ARLINGTON, Va. — One hundred years ago, on Armistice Day, Nov. 11, 1921, American civilian and military leaders gathered at Arlington National Cemetery to dedicate the Tomb of the Unknown Soldier. The United States had suffered more than 100,000 casualties during World War 1, and the unknown soldier interred in the tomb was chosen to represent the service and sacrifice of all those Americans whose remains could not be identified. France and Great Britain had each repatriated and buried one unknown World War 1 soldier one year earlier.
Inscribed on the tomb are these words, “Here rests in honored glory an American soldier known but to God.” With unknowns from later wars added to the tomb in 1958 and 1984, the Tomb of the Unknown Soldier has served since its dedication as an enduring, iconic place of public mourning and reflection on military service.

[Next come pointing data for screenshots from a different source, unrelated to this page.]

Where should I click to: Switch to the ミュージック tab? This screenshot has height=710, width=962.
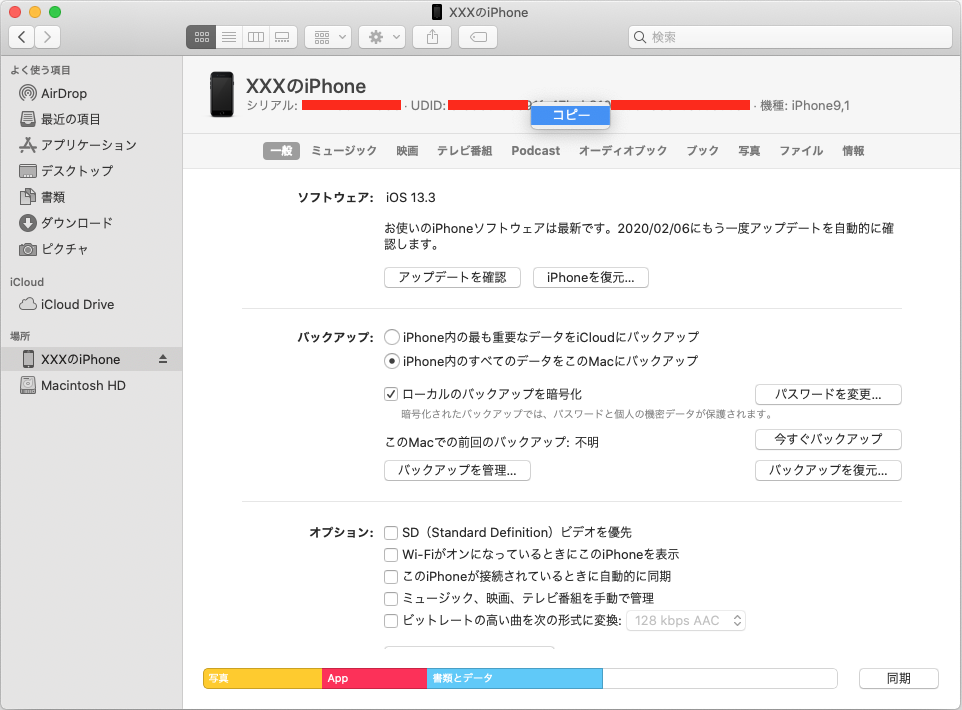tap(345, 150)
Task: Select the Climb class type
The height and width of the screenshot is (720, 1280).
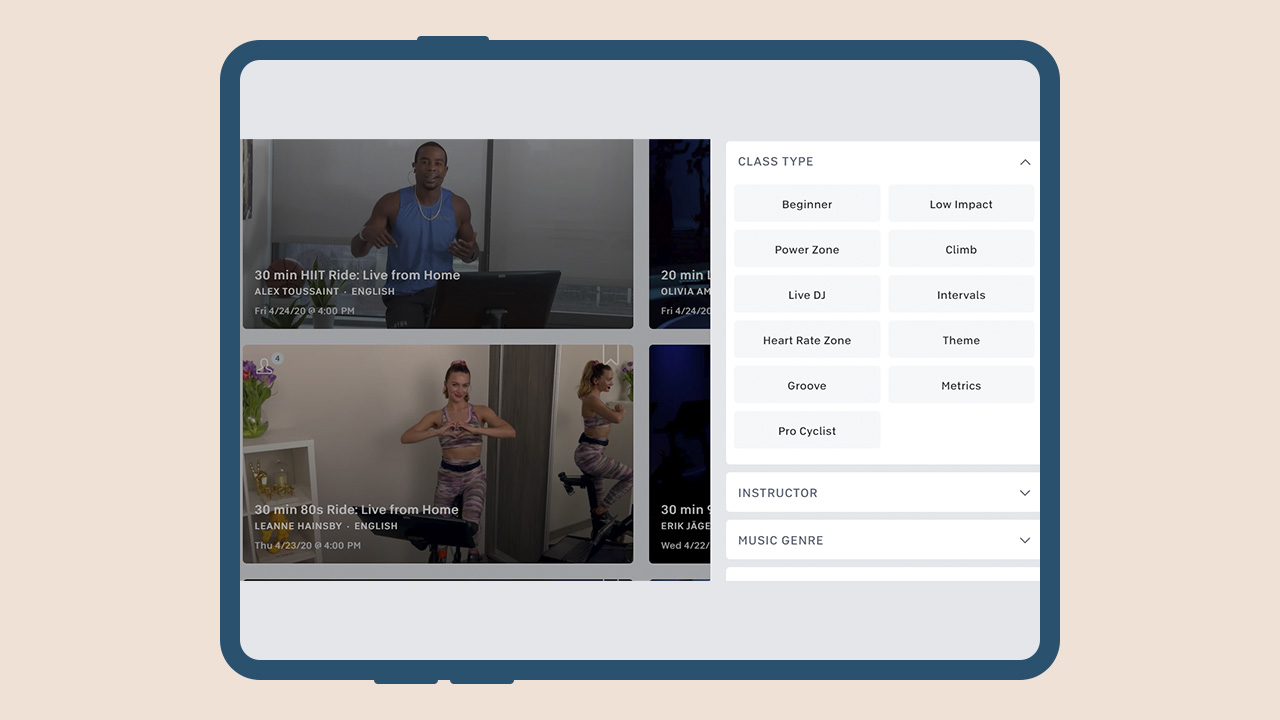Action: click(961, 250)
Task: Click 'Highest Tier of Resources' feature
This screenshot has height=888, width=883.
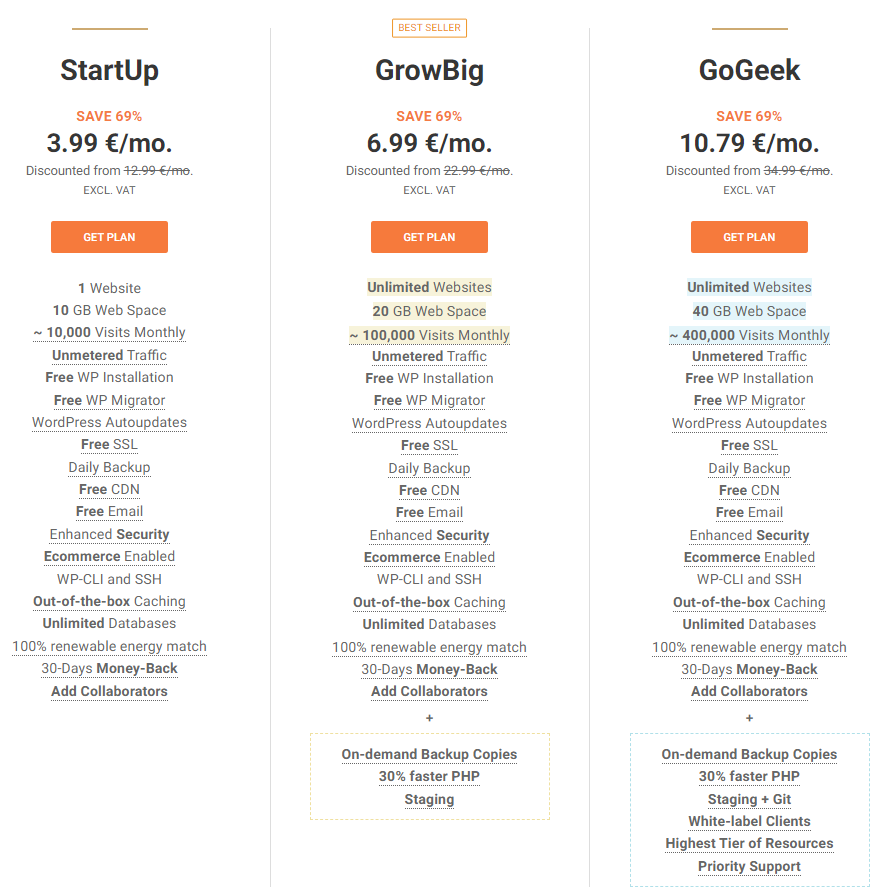Action: [x=749, y=843]

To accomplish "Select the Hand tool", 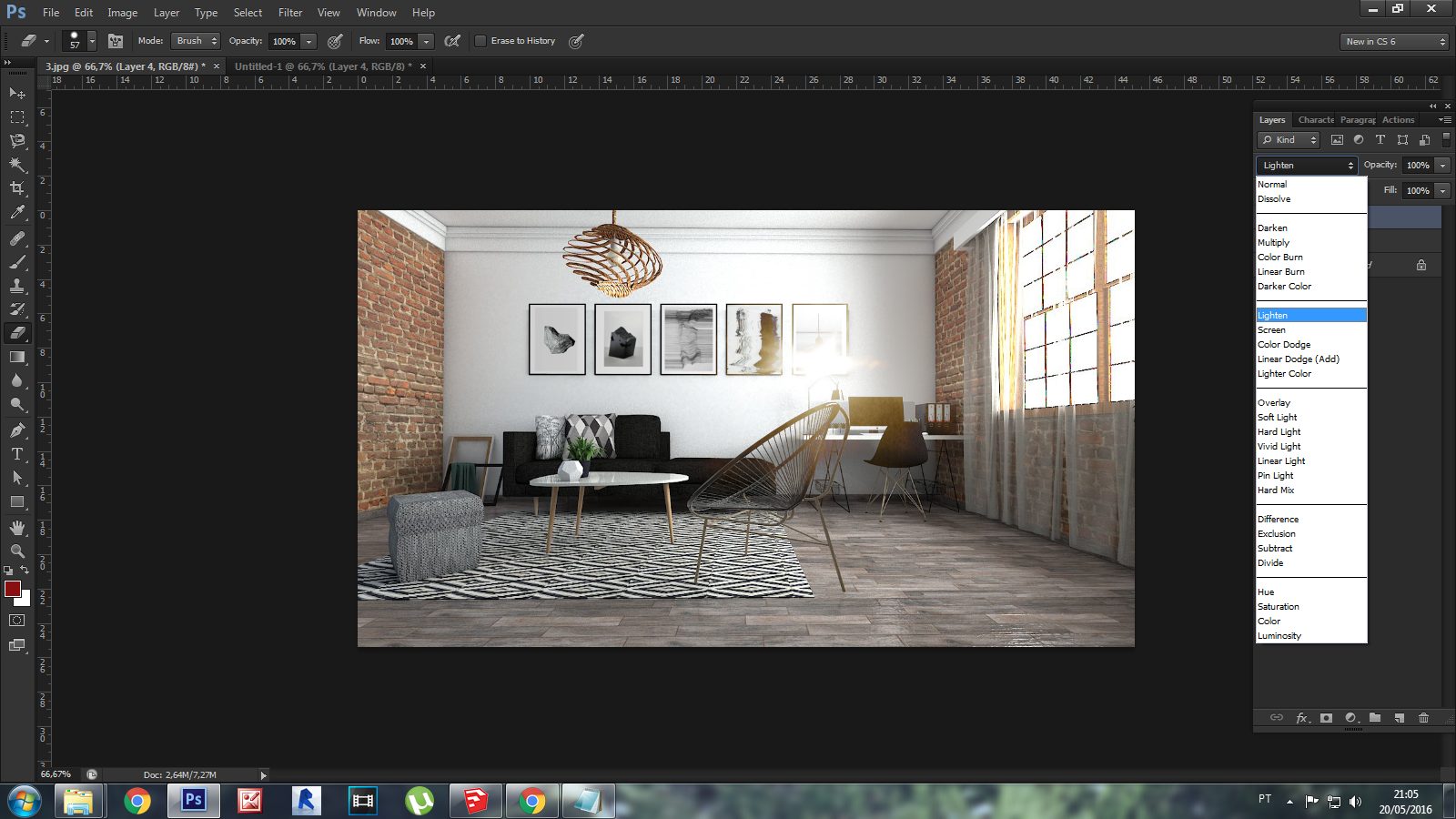I will pos(17,528).
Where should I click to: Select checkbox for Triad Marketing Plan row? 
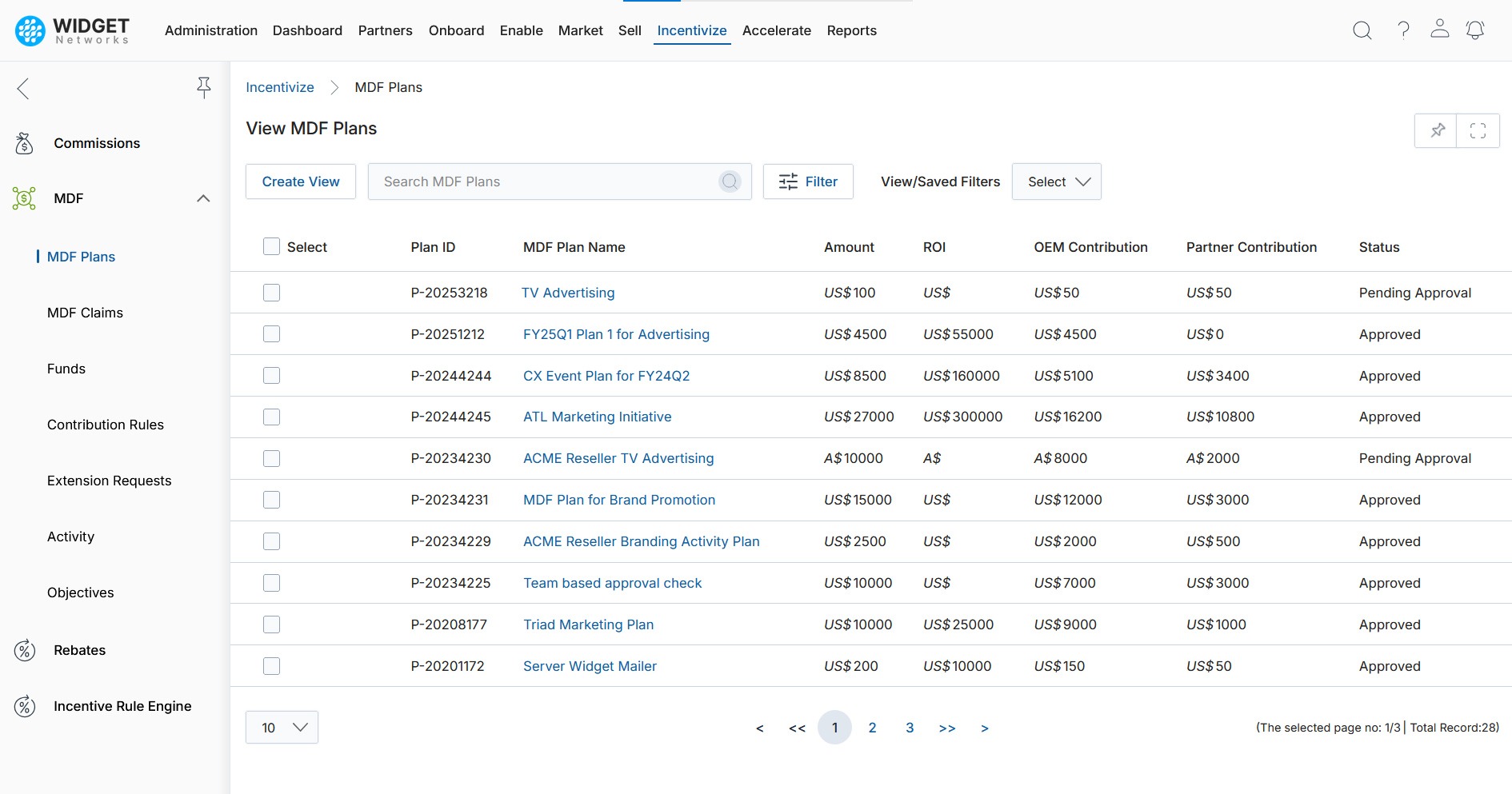(x=272, y=624)
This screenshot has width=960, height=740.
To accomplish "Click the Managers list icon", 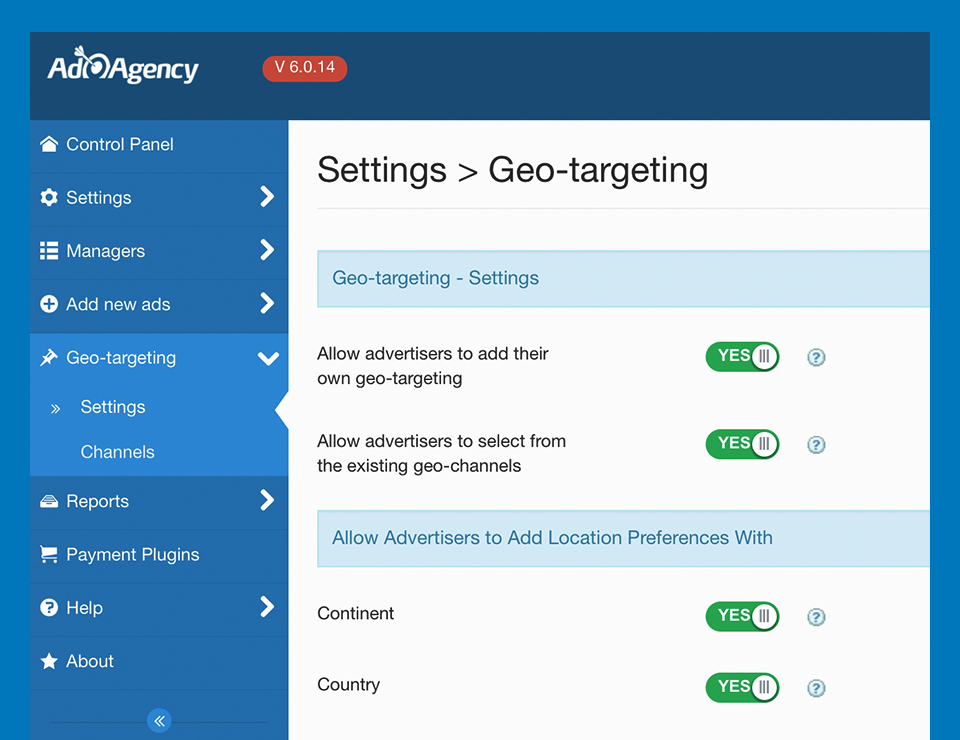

The tomb has a special Honor Guard, known as “Sentinels,” who are soldiers of the 3rd U.S. Infantry (The Old Guard).
During the 1921 dedication ceremony, the Army’s first Chief of Chaplains, Colonel John T. Axton, provided the invocation, before President Warren G. Harding delivered the keynote address. The Navy’s first Chief of Chaplains, Captain John B. Frazier, provided words of comfort from scripture.
At the closing of this year’s Centennial Commemoration Public Flower Ceremony, a two-day event on Nov. 9 and 10, Chaplain Axton’s prayer was recited by the current Chiefs of Chaplains of today's three U.S. military services, Army Major General Thomas L. Solhjem, Air Force Major General Randall E. Kitchens, and Navy Rear Admiral Brent W. Scott.